Activity:
Report each line of the data that contains the string "from".

Data under study:
+---+

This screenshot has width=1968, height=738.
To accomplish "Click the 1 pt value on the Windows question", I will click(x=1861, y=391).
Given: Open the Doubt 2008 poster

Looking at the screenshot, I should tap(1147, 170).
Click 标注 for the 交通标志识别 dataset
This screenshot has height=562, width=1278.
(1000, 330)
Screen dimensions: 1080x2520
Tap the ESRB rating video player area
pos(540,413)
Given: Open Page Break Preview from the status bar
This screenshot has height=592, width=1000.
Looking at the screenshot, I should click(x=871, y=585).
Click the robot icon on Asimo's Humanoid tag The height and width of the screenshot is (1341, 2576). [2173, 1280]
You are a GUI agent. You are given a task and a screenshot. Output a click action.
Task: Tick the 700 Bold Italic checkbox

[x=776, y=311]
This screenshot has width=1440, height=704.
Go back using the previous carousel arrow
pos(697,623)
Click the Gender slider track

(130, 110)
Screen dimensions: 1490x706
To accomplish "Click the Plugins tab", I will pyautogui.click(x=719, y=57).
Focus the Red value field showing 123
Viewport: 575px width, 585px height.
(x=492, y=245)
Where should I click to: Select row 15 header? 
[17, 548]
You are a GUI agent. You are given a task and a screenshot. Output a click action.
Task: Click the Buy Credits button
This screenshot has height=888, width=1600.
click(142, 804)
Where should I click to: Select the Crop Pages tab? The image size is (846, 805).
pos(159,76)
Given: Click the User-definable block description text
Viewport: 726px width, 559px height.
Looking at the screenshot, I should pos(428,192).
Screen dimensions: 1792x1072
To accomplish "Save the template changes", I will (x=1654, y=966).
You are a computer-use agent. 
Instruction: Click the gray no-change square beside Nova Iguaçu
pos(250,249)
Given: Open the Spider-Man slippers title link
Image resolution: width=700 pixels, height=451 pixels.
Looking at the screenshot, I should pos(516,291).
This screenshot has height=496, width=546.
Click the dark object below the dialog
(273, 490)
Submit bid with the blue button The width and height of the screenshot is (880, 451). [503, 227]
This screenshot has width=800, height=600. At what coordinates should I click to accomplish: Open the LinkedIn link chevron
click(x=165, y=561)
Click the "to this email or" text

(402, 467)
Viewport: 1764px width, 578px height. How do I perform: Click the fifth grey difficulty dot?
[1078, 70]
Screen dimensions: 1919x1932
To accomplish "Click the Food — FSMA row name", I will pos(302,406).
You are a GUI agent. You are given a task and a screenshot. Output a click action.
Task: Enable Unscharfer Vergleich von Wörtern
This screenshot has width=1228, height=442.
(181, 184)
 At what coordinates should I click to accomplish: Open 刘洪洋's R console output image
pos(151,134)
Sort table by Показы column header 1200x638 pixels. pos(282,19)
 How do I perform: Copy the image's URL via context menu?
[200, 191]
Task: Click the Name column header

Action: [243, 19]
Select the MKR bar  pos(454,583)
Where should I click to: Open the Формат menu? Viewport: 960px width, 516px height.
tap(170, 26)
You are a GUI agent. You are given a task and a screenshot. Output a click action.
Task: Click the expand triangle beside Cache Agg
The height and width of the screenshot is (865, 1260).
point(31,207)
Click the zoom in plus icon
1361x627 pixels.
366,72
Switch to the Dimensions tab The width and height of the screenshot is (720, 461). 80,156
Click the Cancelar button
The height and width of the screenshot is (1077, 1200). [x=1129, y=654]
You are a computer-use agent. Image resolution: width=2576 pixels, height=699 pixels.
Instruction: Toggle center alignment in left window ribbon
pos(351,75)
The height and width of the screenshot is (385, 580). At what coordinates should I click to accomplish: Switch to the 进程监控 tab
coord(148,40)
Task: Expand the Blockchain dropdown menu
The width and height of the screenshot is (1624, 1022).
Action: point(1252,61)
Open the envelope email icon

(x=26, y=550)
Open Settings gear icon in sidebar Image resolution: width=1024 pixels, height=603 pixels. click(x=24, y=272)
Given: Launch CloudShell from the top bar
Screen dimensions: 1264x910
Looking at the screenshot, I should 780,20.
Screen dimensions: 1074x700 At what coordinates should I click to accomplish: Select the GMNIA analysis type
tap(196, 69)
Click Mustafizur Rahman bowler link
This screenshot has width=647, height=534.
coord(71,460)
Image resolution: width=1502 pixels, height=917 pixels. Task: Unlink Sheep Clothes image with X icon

+---+

Response:
Given: Open Page Break Preview from the status bar
Given: Launch CloudShell from the top bar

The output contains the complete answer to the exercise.